Extract provided:
□ □ □
As we come to terms with the ravaging effects of the COVID-19 pandemic, the Department of Health has called for vigilance after the country's second case of monkeypox has been identified. What is monkeypox, how is it diagnosed, how is it contracted and how can we avoid it?

According to the World Health Organization (WHO), “Monkeypox is a viral zoonosis (a virus transmitted to humans from animals) with symptoms similar to those seen in the past in smallpox patients, although it is clinically less severe”. Monkeypox is mainly found in animals, however, according to the National Institute for Communicable Diseases (NICD), “occasionally, the virus may spill over from the infected animals to humans. Once, a person has been infected by an animal, person-to-person transmission may then occur through very close contact”.

How is monkeypox spread?

Monkeypox is not very contagious and does not spread in the same way as viruses such as influenza and COVID-19 do. The Centre for Diseases Control and Prevention (CDC) mentions that monkeypox spreads in different ways. The virus can spread from person-to-person through:

  • direct contact with the infectious rash, scabs, or body fluids.
  • respiratory secretions during prolonged, face-to-face contact, or during intimate physical contact, such as kissing, cuddling, or sex.
  • touching items (such as clothing or linens) that previously touched the infectious rash or body fluids.
  • through the placenta from pregnant mother to fetus.

How is monkeypox diagnosed?

Monkeypox is diagnosed by a healthcare worker in consideration of the clinical presentation of the patient.  The nature of the rash would be the most telling sign, healthcare worker will consider possible exposures for the case with the consideration that the likelihood of contracting monkeypox is very low.
□ □ □
Extracted records:
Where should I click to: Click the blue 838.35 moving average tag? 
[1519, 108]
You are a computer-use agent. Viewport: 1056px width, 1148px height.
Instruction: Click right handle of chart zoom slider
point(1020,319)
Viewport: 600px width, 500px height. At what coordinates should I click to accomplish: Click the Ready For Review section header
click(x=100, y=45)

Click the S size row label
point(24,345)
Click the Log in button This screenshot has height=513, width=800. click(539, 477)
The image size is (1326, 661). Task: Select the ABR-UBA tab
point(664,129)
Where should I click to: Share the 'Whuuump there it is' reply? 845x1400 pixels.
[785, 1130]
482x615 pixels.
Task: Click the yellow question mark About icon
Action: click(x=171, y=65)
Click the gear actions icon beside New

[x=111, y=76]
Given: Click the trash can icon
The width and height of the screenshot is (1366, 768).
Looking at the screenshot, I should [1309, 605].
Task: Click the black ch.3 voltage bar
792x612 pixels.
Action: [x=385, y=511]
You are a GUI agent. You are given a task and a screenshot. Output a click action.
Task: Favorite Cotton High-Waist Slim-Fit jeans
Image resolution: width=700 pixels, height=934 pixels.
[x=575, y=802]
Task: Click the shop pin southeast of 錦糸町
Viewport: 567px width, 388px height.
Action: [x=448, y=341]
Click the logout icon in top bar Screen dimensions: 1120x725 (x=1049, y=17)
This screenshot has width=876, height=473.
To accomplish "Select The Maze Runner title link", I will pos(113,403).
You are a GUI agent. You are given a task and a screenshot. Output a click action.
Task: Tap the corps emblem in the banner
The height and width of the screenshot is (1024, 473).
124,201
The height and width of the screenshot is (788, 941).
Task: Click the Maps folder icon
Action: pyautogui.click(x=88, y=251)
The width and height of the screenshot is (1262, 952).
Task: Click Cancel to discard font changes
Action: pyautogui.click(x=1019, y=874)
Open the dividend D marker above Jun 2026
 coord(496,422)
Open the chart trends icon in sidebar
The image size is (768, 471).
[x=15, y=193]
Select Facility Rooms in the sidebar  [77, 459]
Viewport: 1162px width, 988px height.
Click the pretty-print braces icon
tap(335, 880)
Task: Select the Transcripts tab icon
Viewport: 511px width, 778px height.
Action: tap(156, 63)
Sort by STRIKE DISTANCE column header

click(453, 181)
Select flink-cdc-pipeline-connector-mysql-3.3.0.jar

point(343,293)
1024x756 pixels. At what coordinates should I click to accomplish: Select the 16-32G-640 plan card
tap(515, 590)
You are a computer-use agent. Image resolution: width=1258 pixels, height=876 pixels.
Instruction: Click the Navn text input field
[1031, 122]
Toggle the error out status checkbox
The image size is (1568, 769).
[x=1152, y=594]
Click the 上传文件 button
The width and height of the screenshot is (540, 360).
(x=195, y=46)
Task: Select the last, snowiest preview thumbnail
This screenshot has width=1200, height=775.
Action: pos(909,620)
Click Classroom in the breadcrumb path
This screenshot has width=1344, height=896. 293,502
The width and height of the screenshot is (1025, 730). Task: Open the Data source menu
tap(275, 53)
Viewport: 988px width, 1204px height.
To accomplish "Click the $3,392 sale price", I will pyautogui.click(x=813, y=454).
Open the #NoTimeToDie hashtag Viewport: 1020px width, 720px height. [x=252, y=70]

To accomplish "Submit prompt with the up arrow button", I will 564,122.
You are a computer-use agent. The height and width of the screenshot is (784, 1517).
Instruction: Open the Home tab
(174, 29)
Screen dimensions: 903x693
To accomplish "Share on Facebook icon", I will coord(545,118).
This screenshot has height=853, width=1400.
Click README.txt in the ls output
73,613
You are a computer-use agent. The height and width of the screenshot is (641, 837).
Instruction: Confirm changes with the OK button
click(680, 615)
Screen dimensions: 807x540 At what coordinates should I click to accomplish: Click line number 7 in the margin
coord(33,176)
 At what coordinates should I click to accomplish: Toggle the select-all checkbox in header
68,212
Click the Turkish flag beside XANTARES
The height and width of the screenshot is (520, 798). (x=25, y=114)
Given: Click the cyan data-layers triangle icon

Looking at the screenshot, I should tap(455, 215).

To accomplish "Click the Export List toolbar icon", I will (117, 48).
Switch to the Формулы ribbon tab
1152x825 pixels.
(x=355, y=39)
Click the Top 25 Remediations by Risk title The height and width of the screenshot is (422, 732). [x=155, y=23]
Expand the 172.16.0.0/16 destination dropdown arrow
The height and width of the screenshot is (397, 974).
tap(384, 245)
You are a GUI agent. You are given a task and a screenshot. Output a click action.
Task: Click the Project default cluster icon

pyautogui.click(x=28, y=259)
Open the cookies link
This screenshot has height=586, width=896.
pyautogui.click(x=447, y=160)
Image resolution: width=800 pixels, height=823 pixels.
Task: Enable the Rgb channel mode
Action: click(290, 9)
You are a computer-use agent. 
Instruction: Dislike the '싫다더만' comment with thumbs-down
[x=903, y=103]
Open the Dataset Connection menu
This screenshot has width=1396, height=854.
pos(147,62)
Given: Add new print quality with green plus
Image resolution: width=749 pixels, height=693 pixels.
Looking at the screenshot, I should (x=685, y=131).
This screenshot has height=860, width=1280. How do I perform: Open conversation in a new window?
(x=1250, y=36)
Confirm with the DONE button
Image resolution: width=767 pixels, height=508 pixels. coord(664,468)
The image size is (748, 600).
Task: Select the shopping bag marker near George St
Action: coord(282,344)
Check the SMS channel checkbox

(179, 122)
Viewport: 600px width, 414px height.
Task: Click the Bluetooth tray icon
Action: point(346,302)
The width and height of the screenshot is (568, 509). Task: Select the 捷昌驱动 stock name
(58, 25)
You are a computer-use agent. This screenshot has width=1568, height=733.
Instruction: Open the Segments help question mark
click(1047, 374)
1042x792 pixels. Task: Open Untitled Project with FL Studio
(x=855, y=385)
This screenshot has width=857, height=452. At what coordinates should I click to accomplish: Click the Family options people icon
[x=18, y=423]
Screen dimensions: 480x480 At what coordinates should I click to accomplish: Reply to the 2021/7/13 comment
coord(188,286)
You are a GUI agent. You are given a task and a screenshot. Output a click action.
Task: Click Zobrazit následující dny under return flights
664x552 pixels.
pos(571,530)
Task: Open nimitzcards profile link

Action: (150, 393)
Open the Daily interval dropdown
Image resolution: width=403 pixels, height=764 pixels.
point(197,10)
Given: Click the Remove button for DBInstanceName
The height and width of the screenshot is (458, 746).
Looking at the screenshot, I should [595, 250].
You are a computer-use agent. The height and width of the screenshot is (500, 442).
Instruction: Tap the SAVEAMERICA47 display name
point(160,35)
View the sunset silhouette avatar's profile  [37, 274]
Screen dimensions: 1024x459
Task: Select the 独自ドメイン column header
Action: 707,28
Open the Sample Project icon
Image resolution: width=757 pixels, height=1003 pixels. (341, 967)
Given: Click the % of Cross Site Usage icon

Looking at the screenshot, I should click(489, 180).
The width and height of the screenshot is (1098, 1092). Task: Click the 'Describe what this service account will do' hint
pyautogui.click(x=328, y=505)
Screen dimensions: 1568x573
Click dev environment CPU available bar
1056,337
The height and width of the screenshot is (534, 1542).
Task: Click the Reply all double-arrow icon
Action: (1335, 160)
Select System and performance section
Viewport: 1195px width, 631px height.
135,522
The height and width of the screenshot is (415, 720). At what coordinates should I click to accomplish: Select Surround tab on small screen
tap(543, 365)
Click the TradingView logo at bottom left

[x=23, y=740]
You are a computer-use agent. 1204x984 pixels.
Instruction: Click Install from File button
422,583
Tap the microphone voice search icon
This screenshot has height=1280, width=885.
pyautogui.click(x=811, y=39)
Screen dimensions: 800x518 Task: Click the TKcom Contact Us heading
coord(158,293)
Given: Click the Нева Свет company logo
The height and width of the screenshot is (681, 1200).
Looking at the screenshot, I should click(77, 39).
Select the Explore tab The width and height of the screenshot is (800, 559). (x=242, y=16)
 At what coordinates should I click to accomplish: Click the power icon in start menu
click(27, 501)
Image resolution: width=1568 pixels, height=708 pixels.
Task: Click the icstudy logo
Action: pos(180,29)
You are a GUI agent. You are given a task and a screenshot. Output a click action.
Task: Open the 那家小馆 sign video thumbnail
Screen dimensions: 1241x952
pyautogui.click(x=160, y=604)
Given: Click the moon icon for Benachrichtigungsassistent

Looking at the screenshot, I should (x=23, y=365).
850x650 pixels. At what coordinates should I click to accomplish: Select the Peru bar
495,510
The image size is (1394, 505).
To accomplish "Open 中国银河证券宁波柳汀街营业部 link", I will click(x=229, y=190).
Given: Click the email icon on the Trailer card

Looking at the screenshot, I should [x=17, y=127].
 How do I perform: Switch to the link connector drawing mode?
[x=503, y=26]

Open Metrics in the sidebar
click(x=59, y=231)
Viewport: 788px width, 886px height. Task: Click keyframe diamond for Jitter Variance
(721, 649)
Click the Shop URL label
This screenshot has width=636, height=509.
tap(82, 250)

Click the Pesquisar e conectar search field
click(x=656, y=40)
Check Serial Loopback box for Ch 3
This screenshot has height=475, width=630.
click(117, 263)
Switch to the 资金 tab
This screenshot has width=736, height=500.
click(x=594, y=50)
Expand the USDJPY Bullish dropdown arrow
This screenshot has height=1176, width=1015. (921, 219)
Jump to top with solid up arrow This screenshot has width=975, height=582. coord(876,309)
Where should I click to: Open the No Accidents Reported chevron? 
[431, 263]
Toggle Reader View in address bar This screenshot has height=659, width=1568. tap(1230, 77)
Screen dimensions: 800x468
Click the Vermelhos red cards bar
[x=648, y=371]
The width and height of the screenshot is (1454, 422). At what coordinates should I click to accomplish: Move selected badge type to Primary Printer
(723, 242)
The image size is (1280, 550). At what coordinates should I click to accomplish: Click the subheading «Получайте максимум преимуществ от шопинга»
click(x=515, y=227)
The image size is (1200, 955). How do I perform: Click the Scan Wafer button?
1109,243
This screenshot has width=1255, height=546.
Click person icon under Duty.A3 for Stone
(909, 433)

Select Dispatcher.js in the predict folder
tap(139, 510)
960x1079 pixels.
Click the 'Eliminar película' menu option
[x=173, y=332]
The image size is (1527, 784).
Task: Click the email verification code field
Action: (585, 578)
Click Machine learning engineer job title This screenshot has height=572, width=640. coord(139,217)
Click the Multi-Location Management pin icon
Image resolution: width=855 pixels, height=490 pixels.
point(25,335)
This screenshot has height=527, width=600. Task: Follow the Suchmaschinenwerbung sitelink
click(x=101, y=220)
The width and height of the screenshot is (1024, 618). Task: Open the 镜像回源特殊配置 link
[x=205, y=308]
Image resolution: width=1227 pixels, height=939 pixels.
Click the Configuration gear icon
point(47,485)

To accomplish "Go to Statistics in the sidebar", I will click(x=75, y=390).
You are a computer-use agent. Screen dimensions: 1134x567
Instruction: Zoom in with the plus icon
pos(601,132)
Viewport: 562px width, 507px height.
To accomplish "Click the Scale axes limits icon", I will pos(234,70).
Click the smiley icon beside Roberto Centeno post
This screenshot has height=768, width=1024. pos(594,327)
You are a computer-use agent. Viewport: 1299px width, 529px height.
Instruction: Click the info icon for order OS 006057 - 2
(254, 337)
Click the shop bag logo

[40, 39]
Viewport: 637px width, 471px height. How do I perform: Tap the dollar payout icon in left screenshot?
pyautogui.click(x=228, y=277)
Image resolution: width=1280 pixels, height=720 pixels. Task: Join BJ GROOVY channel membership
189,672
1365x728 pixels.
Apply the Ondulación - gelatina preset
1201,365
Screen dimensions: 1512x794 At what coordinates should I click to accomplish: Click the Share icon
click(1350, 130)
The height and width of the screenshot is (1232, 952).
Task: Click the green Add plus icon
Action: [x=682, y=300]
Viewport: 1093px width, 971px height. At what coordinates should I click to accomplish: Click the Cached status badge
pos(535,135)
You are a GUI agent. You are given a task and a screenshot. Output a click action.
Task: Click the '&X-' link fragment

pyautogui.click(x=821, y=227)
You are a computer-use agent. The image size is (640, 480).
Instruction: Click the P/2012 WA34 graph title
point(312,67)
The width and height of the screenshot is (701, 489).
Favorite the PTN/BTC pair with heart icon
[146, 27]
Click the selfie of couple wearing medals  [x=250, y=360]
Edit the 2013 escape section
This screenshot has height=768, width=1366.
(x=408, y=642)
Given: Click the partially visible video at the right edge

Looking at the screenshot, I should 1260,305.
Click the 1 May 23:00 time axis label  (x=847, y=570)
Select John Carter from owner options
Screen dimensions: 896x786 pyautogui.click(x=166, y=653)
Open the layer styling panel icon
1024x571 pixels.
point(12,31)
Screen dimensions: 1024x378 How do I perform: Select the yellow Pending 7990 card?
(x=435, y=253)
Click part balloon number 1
□ □ □
Tasks for this exercise:
1. Reproduce the passage of the monkeypox article that starts with "How is monkeypox spread?" and continues through "mother to fetus.", keeping every word as it appears.
2. Continue the monkeypox article from its final sentence onward.

Results for each task:
1.
How is monkeypox spread?

Monkeypox is not very contagious and does not spread in the same way as viruses such as influenza and COVID-19 do. The Centre for Diseases Control and Prevention (CDC) mentions that monkeypox spreads in different ways. The virus can spread from person-to-person through:

  • direct contact with the infectious rash, scabs, or body fluids.
  • respiratory secretions during prolonged, face-to-face contact, or during intimate physical contact, such as kissing, cuddling, or sex.
  • touching items (such as clothing or linens) that previously touched the infectious rash or body fluids.
  • through the placenta from pregnant mother to fetus.

2.
The NICD also mentions that “many other diseases, such as chickenpox, hand-foot-and-mouth disease, herpes, and other bacterial and fungal causes of rash, may cause somewhat similar rashes and are more common. Samples can be tested at the NICD to confirm a diagnosis of monkeypox”. 

How to avoid monkeypox

There are several measures that can be taken to prevent infection with monkeypox:

  1. Minimise skin-to-skin contact, especially if a person has been exposed to the virus, showing a rash or skin sores.
  2. Avoid contact with any materials, such as bedding, that have been in contact with monkeypox.
  3. Practice good hand hygiene. For example, washing your hands with soap and water or using an alcohol-based hand sanitiser.
  4. Use personal protective equipment (PPE), mask, gloves, eye protection and gowns when caring for people infected with monkeypox. 

The entire world is on high-alert when it comes to emerging, new and existing viruses, especially at the back of the COVID-19 pandemic, which is not entirely behind us. While it seems unlikely to catch monkeypox, it is important to remain vigilant. It’s always advised to seek professional advice from your doctor should you suspect anything wrong.